-- WORK INSTRUCTIONS --
Reproduce all the material verbatim, down to the last line.

-- INPUT FOR THIS TASK --
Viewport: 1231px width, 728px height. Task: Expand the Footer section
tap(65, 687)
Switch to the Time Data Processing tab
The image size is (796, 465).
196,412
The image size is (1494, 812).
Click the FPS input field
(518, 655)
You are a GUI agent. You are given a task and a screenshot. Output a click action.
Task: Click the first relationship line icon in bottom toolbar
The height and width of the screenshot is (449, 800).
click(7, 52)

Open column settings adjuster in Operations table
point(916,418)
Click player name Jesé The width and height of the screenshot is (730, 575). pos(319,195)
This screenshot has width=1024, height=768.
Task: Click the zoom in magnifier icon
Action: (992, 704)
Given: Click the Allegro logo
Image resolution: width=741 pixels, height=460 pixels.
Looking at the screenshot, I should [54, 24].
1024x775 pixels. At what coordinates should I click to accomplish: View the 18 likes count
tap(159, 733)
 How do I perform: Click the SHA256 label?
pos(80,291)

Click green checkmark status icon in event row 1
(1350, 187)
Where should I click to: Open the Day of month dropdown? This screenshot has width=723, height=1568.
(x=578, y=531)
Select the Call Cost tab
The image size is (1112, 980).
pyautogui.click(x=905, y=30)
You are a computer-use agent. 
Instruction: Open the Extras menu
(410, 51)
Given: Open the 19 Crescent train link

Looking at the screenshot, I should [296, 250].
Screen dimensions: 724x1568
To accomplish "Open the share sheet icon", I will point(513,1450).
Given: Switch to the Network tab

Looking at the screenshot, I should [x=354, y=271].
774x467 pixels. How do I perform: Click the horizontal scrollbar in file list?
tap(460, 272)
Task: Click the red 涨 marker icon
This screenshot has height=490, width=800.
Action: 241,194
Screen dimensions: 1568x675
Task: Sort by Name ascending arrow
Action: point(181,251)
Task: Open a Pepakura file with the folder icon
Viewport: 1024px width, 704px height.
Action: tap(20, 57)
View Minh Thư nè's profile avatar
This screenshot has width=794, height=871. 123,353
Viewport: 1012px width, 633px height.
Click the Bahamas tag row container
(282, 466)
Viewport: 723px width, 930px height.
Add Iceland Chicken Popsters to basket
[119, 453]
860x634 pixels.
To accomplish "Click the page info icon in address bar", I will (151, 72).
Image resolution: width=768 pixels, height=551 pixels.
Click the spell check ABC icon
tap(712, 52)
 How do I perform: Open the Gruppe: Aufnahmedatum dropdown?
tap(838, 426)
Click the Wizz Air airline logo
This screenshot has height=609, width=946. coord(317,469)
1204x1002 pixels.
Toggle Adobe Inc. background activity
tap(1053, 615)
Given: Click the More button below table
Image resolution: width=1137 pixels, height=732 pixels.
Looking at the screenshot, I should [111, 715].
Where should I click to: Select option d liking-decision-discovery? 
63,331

-- ANSWER SPACE --
Viewport: 1231px width, 728px height. Task: Expand the Footer section
tap(65, 687)
Switch to the Time Data Processing tab
The image size is (796, 465).
196,412
The image size is (1494, 812).
Click the FPS input field
(518, 655)
You are a GUI agent. You are given a task and a screenshot. Output a click action.
Task: Click the first relationship line icon in bottom toolbar
The height and width of the screenshot is (449, 800).
click(7, 52)

Open column settings adjuster in Operations table
point(916,418)
Click player name Jesé The width and height of the screenshot is (730, 575). pos(319,195)
This screenshot has width=1024, height=768.
Task: Click the zoom in magnifier icon
Action: (992, 704)
Given: Click the Allegro logo
Image resolution: width=741 pixels, height=460 pixels.
Looking at the screenshot, I should [54, 24].
1024x775 pixels. At what coordinates should I click to accomplish: View the 18 likes count
tap(159, 733)
 How do I perform: Click the SHA256 label?
pos(80,291)

Click green checkmark status icon in event row 1
(1350, 187)
Where should I click to: Open the Day of month dropdown? This screenshot has width=723, height=1568.
(x=578, y=531)
Select the Call Cost tab
The image size is (1112, 980).
pyautogui.click(x=905, y=30)
You are a computer-use agent. 
Instruction: Open the Extras menu
(410, 51)
Given: Open the 19 Crescent train link

Looking at the screenshot, I should [296, 250].
Screen dimensions: 724x1568
To accomplish "Open the share sheet icon", I will point(513,1450).
Given: Switch to the Network tab

Looking at the screenshot, I should [x=354, y=271].
774x467 pixels. How do I perform: Click the horizontal scrollbar in file list?
tap(460, 272)
Task: Click the red 涨 marker icon
This screenshot has height=490, width=800.
Action: 241,194
Screen dimensions: 1568x675
Task: Sort by Name ascending arrow
Action: point(181,251)
Task: Open a Pepakura file with the folder icon
Viewport: 1024px width, 704px height.
Action: tap(20, 57)
View Minh Thư nè's profile avatar
This screenshot has width=794, height=871. 123,353
Viewport: 1012px width, 633px height.
Click the Bahamas tag row container
(282, 466)
Viewport: 723px width, 930px height.
Add Iceland Chicken Popsters to basket
[119, 453]
860x634 pixels.
To accomplish "Click the page info icon in address bar", I will (151, 72).
Image resolution: width=768 pixels, height=551 pixels.
Click the spell check ABC icon
tap(712, 52)
 How do I perform: Open the Gruppe: Aufnahmedatum dropdown?
tap(838, 426)
Click the Wizz Air airline logo
This screenshot has height=609, width=946. coord(317,469)
1204x1002 pixels.
Toggle Adobe Inc. background activity
tap(1053, 615)
Given: Click the More button below table
Image resolution: width=1137 pixels, height=732 pixels.
Looking at the screenshot, I should [111, 715].
Where should I click to: Select option d liking-decision-discovery? 
63,331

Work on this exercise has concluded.